PROBLEM TO SOLVE:
Write out every entry again exactly as it stands.
=-=-=
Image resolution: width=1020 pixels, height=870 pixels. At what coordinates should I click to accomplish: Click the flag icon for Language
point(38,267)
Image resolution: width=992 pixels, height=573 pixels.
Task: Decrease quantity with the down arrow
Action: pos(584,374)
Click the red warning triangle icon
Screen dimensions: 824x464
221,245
=-=-=
ANSWER SECTION:
Image resolution: width=1020 pixels, height=870 pixels. At what coordinates should I click to accomplish: Click the flag icon for Language
point(38,267)
Image resolution: width=992 pixels, height=573 pixels.
Task: Decrease quantity with the down arrow
Action: pos(584,374)
Click the red warning triangle icon
Screen dimensions: 824x464
221,245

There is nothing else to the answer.